Il Lion Club Rivalta Valli Trebbia e Luretta, con il patrocinio del Distretto 108IB3, governatore Adriana Cortinovis Sangiovanni, nell’ottica della cittadinanza attiva, ha promosso un convegno sulla specificità ed il valore delle produzioni agricole del territorio piacentino e sull’importanza dei cibi genuini locali ai fini della salute .
Organizzatore dell’evento è stato il dottor Loris Maj, responsabile distrettuale per la medicina e la ricerca scientifica, nonché membro del Club Rivalta.
L’evento, che è stato ospitato nella Sala Convegni dalla Fondazione Cassa Di Risparmio di Piacenza e Vigevano il 15 ottobre 2011, ha attirato un pubblico folto ed eterogeneo; moderatore del dibattito è stato Gaetano Rizzuto, direttore del maggior quotidiano locale “Libertà”.
I saluti dell’immediato Past Governatore del Distretto Franco Rasi e del presidente del Club Rivalta Luciano Losi hanno aperto il convegno, la relazione di Loris Maj ne è stata l’esordio vero e proprio.

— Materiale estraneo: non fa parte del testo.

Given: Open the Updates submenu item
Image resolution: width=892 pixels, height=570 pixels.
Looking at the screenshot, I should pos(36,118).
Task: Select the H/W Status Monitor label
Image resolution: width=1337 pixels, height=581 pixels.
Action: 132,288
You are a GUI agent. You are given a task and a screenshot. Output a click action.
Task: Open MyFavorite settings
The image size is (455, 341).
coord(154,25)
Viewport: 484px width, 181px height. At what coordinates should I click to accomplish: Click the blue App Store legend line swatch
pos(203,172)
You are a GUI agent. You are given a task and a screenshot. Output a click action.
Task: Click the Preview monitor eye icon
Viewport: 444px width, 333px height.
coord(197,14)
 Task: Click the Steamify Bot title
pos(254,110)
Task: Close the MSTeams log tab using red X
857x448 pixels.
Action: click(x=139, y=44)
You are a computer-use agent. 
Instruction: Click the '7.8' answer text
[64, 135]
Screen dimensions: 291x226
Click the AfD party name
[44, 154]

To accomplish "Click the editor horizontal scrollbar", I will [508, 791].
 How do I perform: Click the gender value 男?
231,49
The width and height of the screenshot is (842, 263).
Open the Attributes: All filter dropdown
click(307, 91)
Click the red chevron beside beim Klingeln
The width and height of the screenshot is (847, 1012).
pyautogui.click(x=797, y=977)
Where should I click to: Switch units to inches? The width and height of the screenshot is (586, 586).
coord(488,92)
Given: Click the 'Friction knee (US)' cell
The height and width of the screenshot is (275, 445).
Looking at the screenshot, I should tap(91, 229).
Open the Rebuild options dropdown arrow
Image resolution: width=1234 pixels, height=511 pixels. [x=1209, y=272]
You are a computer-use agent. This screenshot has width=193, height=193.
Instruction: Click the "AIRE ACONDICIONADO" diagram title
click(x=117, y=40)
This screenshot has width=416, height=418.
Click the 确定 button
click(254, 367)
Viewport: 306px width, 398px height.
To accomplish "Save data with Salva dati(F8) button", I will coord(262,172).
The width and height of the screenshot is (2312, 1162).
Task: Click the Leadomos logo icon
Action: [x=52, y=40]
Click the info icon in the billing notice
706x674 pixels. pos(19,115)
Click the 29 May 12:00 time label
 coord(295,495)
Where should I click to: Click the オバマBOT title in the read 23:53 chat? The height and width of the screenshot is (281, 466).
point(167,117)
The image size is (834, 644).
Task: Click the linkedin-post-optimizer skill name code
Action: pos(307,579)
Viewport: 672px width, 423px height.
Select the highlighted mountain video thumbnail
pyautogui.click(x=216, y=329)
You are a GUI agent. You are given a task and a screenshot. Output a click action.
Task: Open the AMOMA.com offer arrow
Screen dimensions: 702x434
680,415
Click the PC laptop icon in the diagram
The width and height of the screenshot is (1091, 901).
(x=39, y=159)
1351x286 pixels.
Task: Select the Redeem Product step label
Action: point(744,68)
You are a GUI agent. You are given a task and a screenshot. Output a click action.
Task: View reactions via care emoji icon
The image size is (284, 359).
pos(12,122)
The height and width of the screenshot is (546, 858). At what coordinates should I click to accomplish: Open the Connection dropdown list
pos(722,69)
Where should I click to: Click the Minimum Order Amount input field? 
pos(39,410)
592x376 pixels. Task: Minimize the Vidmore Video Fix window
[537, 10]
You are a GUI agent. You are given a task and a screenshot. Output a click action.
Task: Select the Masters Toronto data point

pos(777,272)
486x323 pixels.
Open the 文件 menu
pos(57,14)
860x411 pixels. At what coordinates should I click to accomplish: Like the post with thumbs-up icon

Egli ha evidenziato i rischi della globalizzazione del mercato, che immette nella distribuzione prodotti a basso costo ma scadenti sotto il profilo nutrizionale; ciò rischia di disperdere un patrimonio di cultura e di autentica tradizione .
L’importanza del tema, sotto il profilo socio-economico e sanitario, ha destato l’interesse delle istituzioni territoriali quali la Provincia, la Camera di Commercio e la Fondazione Cassa di Risparmio Piacenza e Vigevano, i cui presidenti sono intervenuti nel dibattito .
Giuseppe Parenti, presidente della Camera di Commercio di Piacenza, ha annunciato l’istituzione del “Comitato dei cento sapori”, che permetterà una migliore valorizzazione dei prodotti Dop e Doc piacentini.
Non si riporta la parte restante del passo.